Yes, like many American cultural icons, bumper stickers were born about the same time as t-shirts with messages, way back in the 1960s when everyone seemed to have something important to say. Once, long ago, t-shirts were essentially underwear, something that men wore under their dress shirts with a collar. And there were no bumper stickers then; bumpers were still bare and naked. Their sole purpose was to protect the car and its occupants in case of a collision. In the 1950s, juvenile delinquents, JDs, began wearing white t-shirts as outerwear and car bumpers got bigger and brighter chrome, but alas, neither took advantage of all the possible attention that be showered upon them in the 1960s. Then, someone viewed the white t-shirt as a blank canvas intended for artistic expression. And, Voila! The message t-shirt was born, and riding on its shirttails, was the bumper sticker.

Some of the messages were exclusive to their medium, but most messages expressed themselves equally as well on a t-shirt or a bumper sticker: “If I told you that you had a beautiful body / would you hold it against me?” However, I prefer bumper stickers. T-shirts have long ago reached their saturation point and we’re now seeing the reemergence of plain white t-shirts. I mainly prefer the bumper stickers because I love to read and they allow me to read while I drive. I wax nostalgic as I recall some of my favorite bumper stickers! I can still see them, like my family and friends gathered round the holiday dinner table!
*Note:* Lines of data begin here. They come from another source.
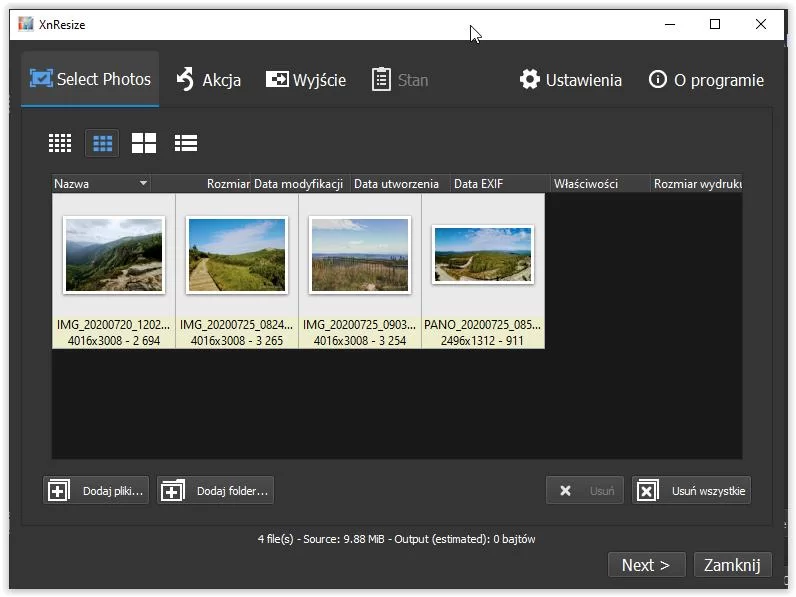Switch to large thumbnails view
Viewport: 796px width, 597px height.
144,143
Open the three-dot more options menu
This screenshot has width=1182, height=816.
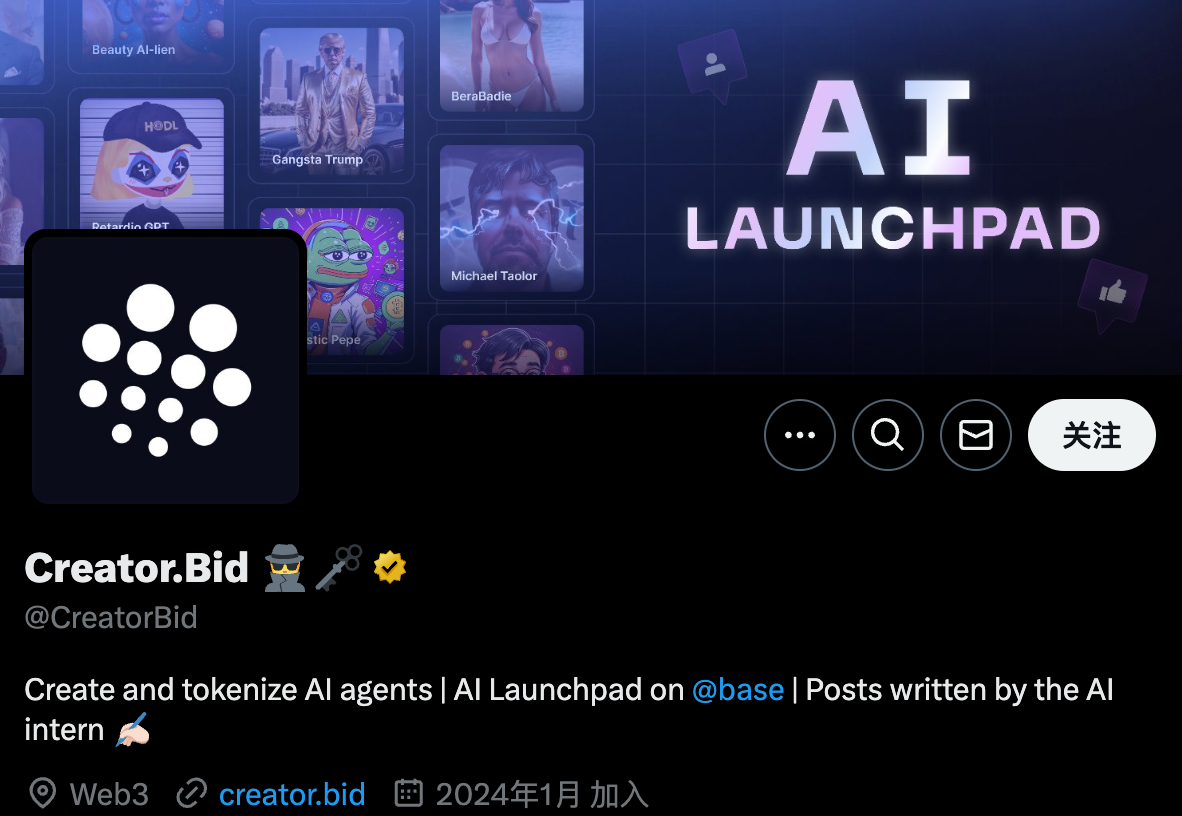(x=800, y=435)
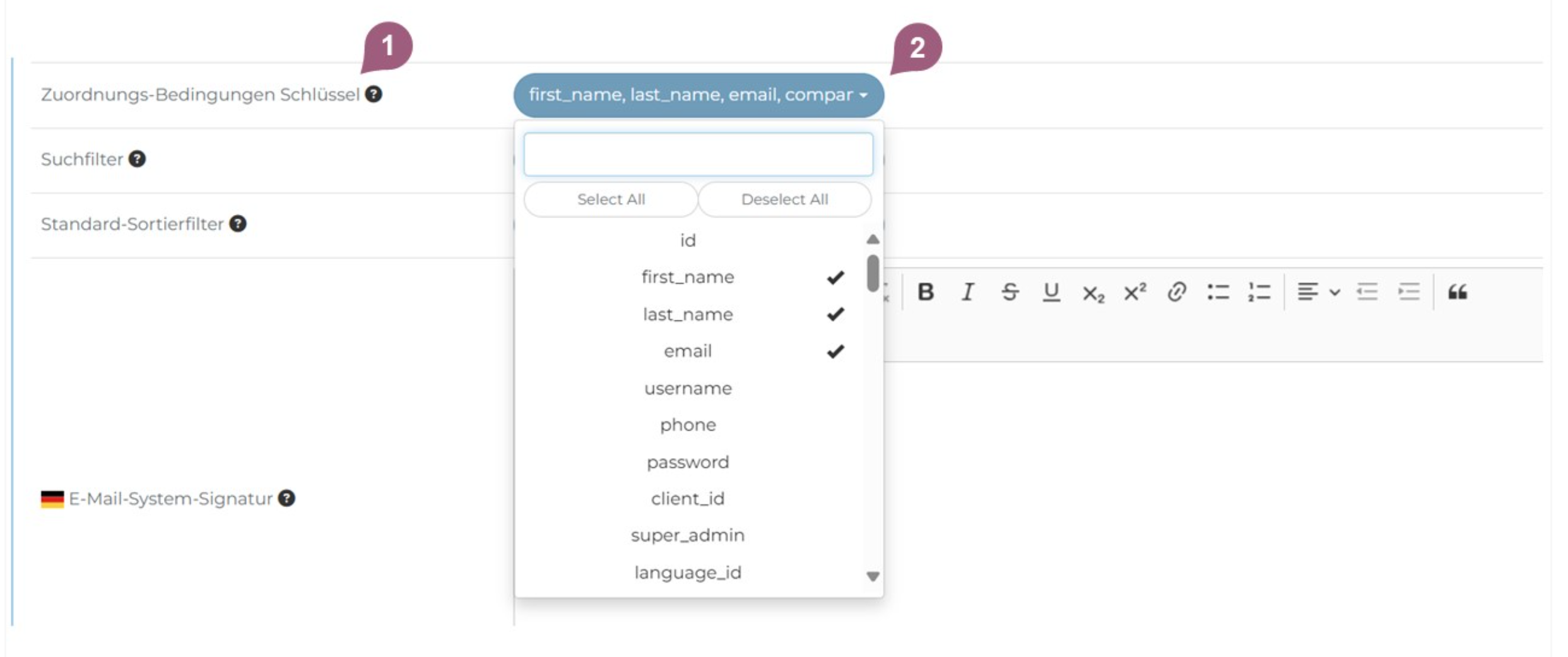The image size is (1568, 657).
Task: Apply bold formatting in editor toolbar
Action: pyautogui.click(x=925, y=292)
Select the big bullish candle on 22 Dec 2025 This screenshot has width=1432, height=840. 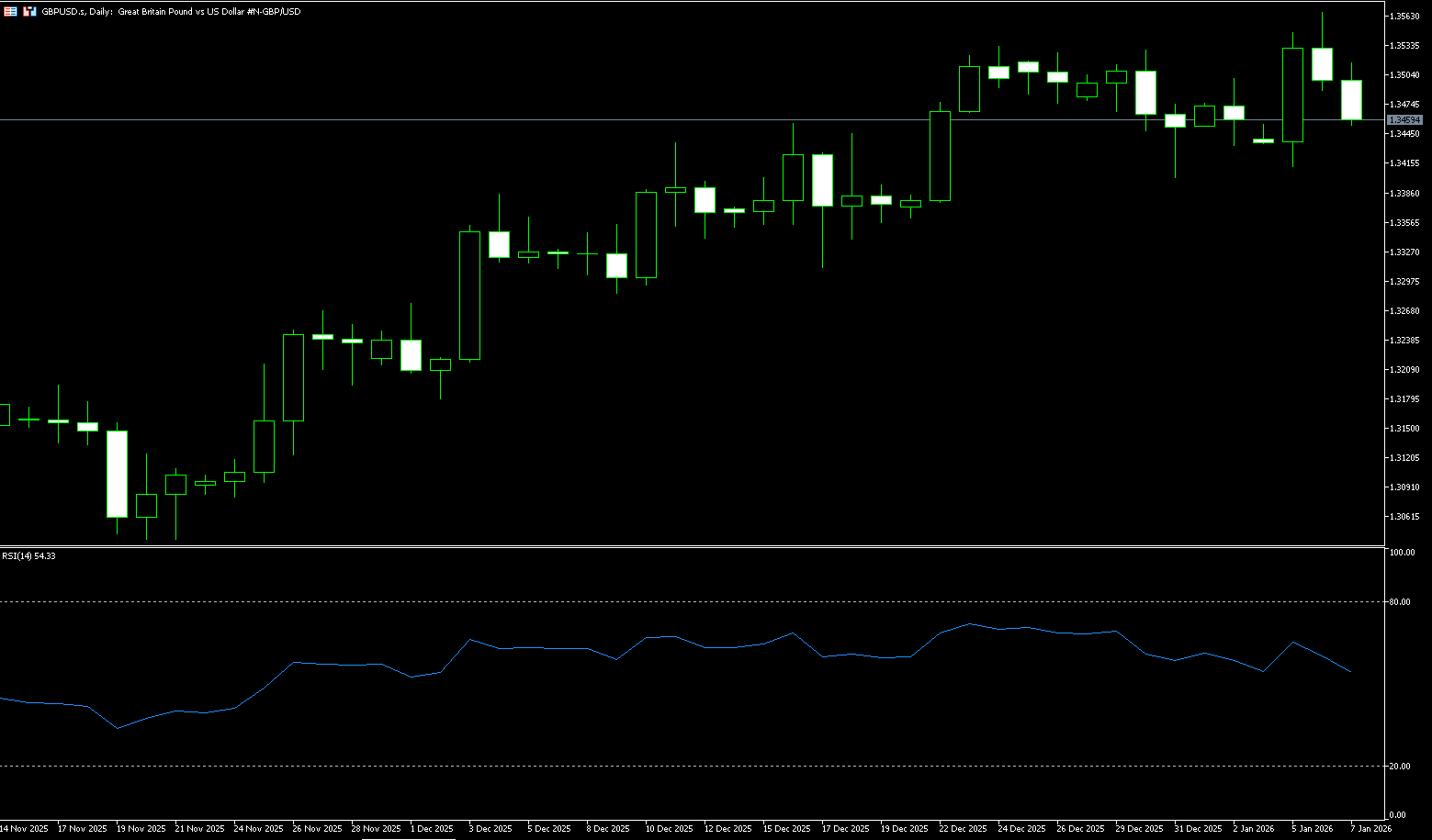coord(940,156)
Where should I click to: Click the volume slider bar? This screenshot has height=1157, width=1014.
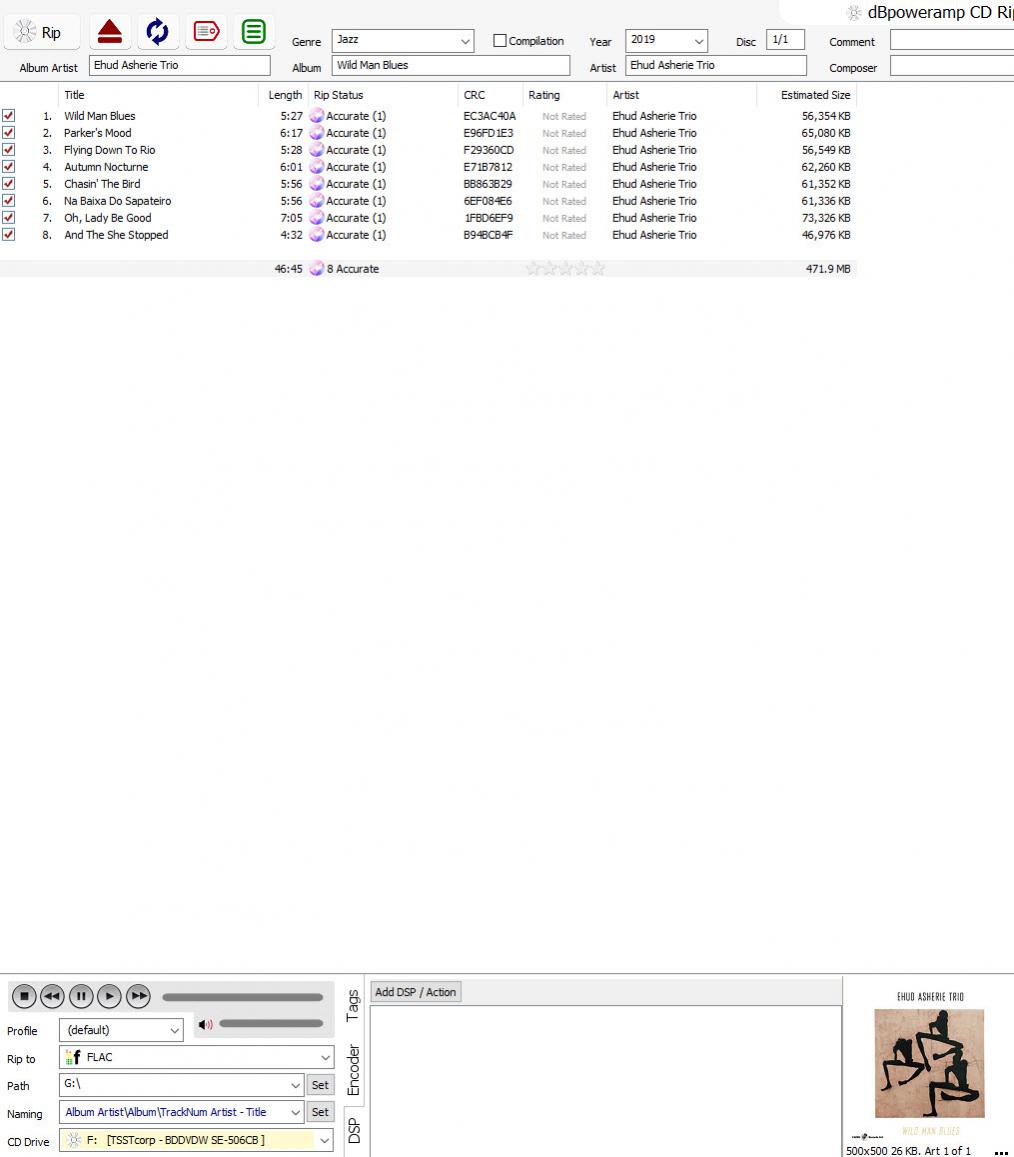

Let me recall a few for you.

I remember there were political messages: “No Nukes,” “Save the Whales.” And there was a religious message: “Jesus Saves.” And then some genius, in a stroke of absolute brilliance, penned this magnificent treasure: “Nuke the Whales for Jesus”! I was amazed that this author didn’t win the Nobel Prize for literature.

When the Born Again Christians bragged, “I Found It,” National Lampoon offered the rebuttal: “I Lost It!” For a while many station wagons and minivans boasted, “My child is an honor student at …” Suddenly, there were some bumper stickers that read, “Your Kid’s An Honor Student / But You’re A Moron” and “My Kid Beat Up Your Honor Student.” To “If You Can Read This / You’re Too Close,” someone replied, “If You Can Read This / Thank a Teacher.”

Then there those bumper stickers that expressed a variety of feelings: “Beauty Is In The Eye Of The Beer Holder.” “Insanity Is Hereditary / You Get It From Your Kids.” “Ex-Husband In Trunk.” “Don’t Hit Me / My Lawyer’s In Jail.” “How’s My Driving? / 1-800- EAT SHIT.” “Gas, Grass, Or Ass / No One Rides For Free.” “If This Van’s A Rocking / Don’t Come A Knocking.” I saw an old clunker sporting this bumper sticker: “My Other Car Is A Rolls Royce.” Then I once saw a Roll Royce with this one: “My Other Car Is A Lear Jet.”

As much as I love reading bumper stickers, I have only ever had one bumper sticker on all of my cars: “USMC.”